Tendrils of dry ice snake up towards the rafters as AcACcM go about their work. This is a new jazz-informed project by composer, arranger and producer Jan Martin Smørdal. The pieces they unveil are riff heavy works that nod to such diverse sources as fellow countrymen Jaga Jazzist and Lalo Schifrin while being a lot freer than either of those things suggest.

“Hello, I’m Anana and this is my band”, says Anniken Jess Iversen nodding at her keyboard and her laptop. Given such a relatively modern set up, she manages to make it sound as if she is playing a piano which has been recorded onto wax cylinder, transferred onto 78 and is currently being played on a hand cranked gramophone in a ballroom at the end of a very long corridor. This is further amplified by the church acting as a giant stone resonator and she sounds amazing. The wooziness of the music mixed with icy processed beats inevitably invites some comparison to Fever Ray but it is on the ‘unadorned’ songs that she really comes into her own, her voice taking on a bruised and grazed grain.
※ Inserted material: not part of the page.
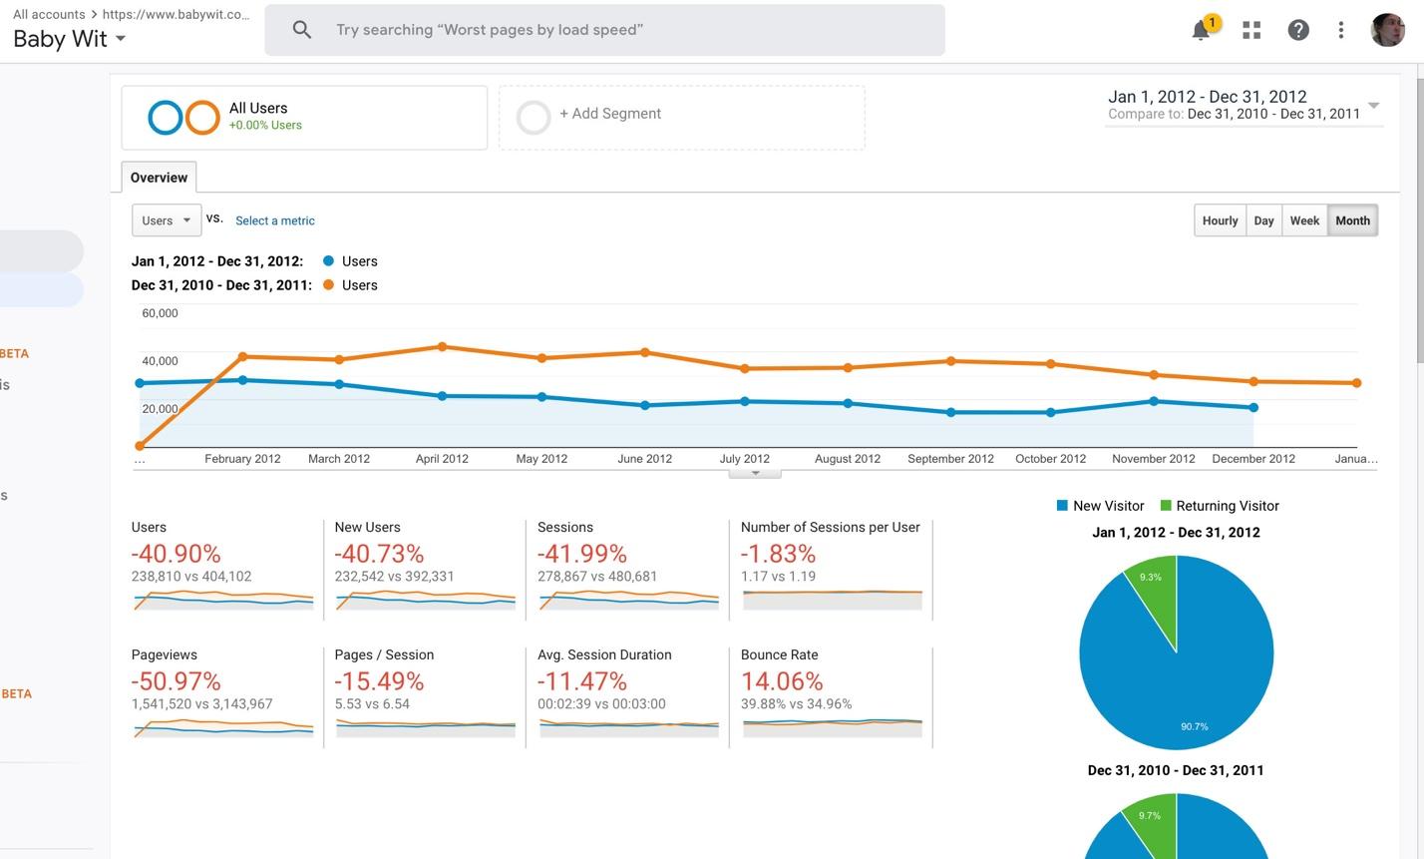Switch the chart to Week view
The image size is (1424, 859).
coord(1304,220)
Denmark’s Agnes Obel plays a grand piano and is joined by Anne Ostsee on cello and guitar. It’s the former’s first time at By:Larm and the latter’s first time in Norway full stop but if they’re nervous it doesn’t show. Obel’s music is reminiscent of Michael Nyman at his most widescreen, mixing melancholy folk and lilting chamber pop. In fact everything they play is evocative of classic cinema from the OST of Rebecca to the score of Vertigo. The set includes a moving cover of John Cale’s 'Close Watch' and the pair end on a dramatic version of 'Riverside' which builds and builds until it fills the venue then ends abruptly.

I’m used to seeing the singularly talented Jenny Hval in the context of her more electronic based project Rockettothesky, and two years ago saw her play an astounding gig in a wooden stave church at Traena. Even though she has a ‘regular band’ - Håvard Volden and Kyrre Laastad playing bowed guitar and drums - she actually feels more exposed free from all the electronics. “I carefully rearranged my senses so they could have a conversation”, she sings on 'Blood Flight' while the band produce synaesthetic bursts of noise you can feel vibrating the wooden pews and see disturbing the dry ice.
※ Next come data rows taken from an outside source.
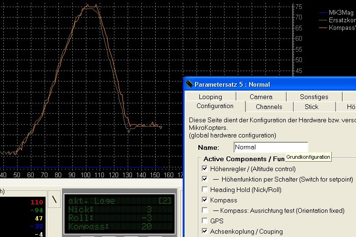Image resolution: width=356 pixels, height=237 pixels.
Task: Select the Sonstiges tab
Action: point(314,97)
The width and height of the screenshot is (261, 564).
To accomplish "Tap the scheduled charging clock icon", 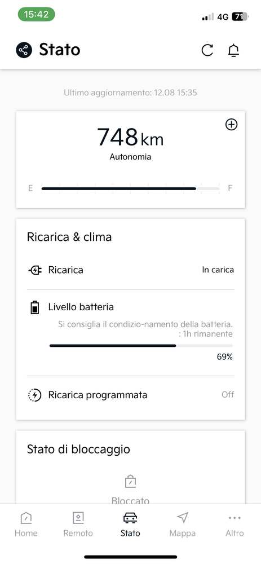I will point(34,395).
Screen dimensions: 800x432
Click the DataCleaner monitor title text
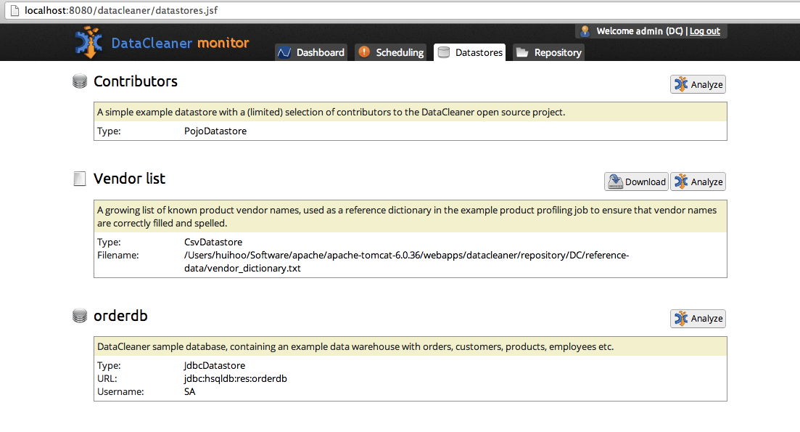coord(180,43)
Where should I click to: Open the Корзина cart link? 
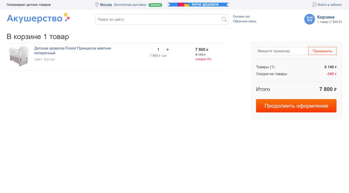click(x=326, y=17)
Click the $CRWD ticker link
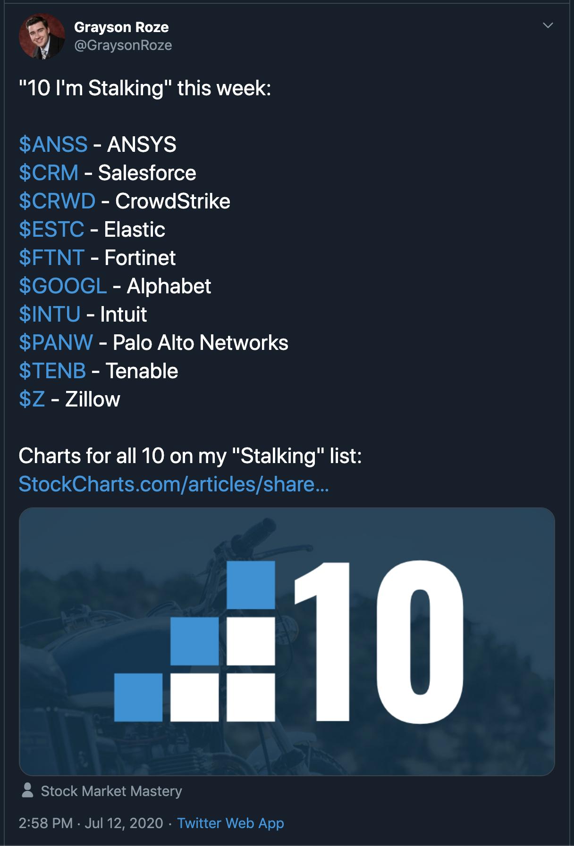Screen dimensions: 574x846 (x=57, y=201)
They end on 'Golden Locks' from her new Viscera album, with glorious banks of electronics, sculptured feedback and ululation that Yoko Ono would be proud of... the high point of the evening.
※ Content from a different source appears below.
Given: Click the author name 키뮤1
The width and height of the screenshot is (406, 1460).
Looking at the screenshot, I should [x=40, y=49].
Frisk Frugt (Fresh Fruit) is the solo project of adventurous Dane Anders Lauge Meldgaard. On seeing that the church has a giant organ, he chooses to neglect his standard material, which is a dazzling meld of synthesizer noise, afrobeat and free improv using electronics, for an improvised piece on the church’s keyboard. At first we are lowered directly into the flightpath of some meditative drones with keyboard riffs picked out using different modes. However, while someone like Rob Lowe of Lichens can tease a never ending flux of tone out of his modular synth, Mr Fruit is slightly restricted by his choice of instrument and it’s hard not to feel cheated after not getting to hear the kind of music that has seen him nominated for the Nordic Music Prize.